Former Iran hostage William Royer, reportedly ill with the...


HOUSTON -- Former Iran hostage William Royer, reportedly ill with the flu, returned home Wednesday to a Texas welcome that intentionally was limited until he can decide how big a bash he wants.

Royer, 49, whose actual hometown is suburban West University Place, traveled with his mother Dorothy, 79, and sister, Marianne Stevens, on a Texas International Airlines flight. He reportedly had the flu and a 103-degree fever.


Texas International renamed Flight 754 'Freedom One,' painted a yellow bow on its side and arranged an honorary fly-by of the airport before landing.

Houston Mayor Jim McConn and West University Place Mayor Rufus Stanley and their wives were scheduled to meet the Royers at Houston Intercontinental Airport, which was decorated with yellow ribbons for the occasion.

Houston City Protocal Director Collette Grinstead said the mayors were to present Royer the keys to a new yellow Cadillac donated by private citizens. She said Royer also was to receive a calendar, since he said the Iranians had not let him keep up with the days.

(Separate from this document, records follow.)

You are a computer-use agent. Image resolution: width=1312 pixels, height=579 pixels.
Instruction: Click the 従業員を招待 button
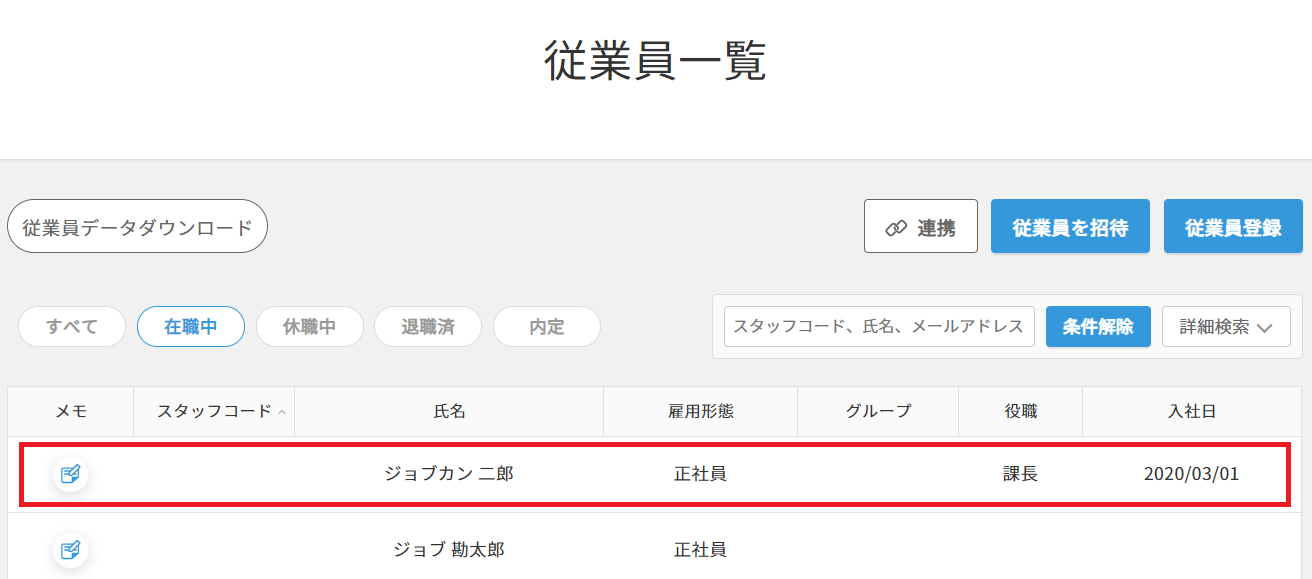(x=1070, y=227)
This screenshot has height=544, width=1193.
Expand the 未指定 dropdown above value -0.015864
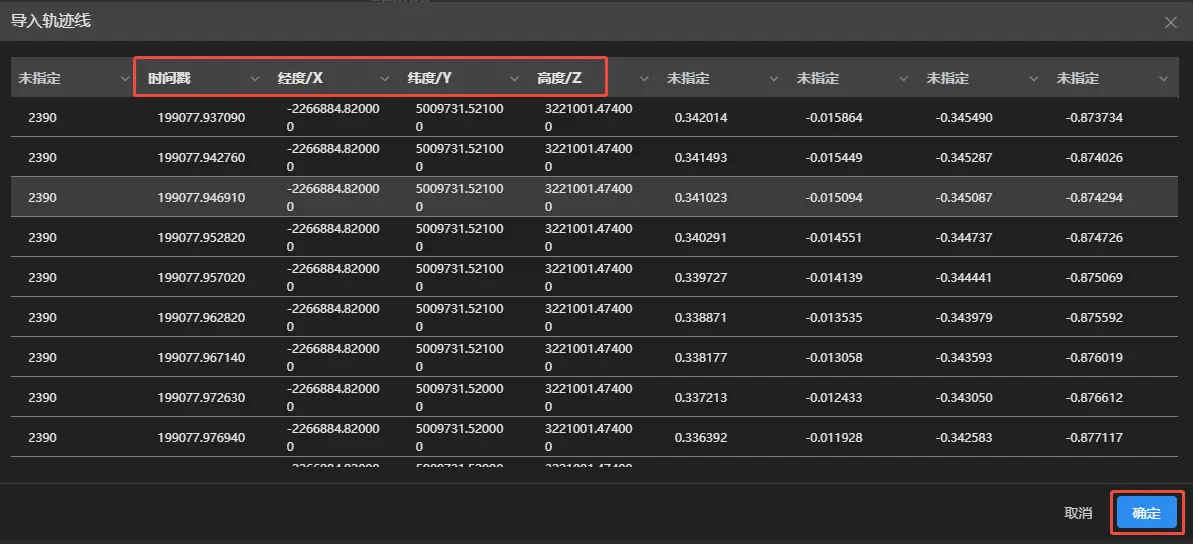click(x=904, y=79)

She said Royer also was to receive silver keys to both cities and a Texas flag. The brief ceremony was to end with a motorcade escorted by police of both cities from the airport to Mrs. Royer's home.


Ms. Grinstead said citizens who wanted to honor Royer were asked to line streets and boulevards along the 30-mile route from the airport to his home. A boulevard leading from the airport was lined with yellow ribbons.

Ms. Grinstead said the city would wait until Royer decided what sort of public observance he wants. She said West University Place probably would celebrate first.

'It's up to him,' she said. 'We do not want to put him under any more pressure. He has been under 444 days of pressure and we don't want to add to that.'

'Our position is we're gonna honor the wishes of the Royer family and it's our understanding they just want some privacy at this point,' said West University Place City Manager Dick Rockenbaugh.

'After they've had a chance to settle down and get their feet on the ground, we're gonna touch base with them and see if we can do something,' he said.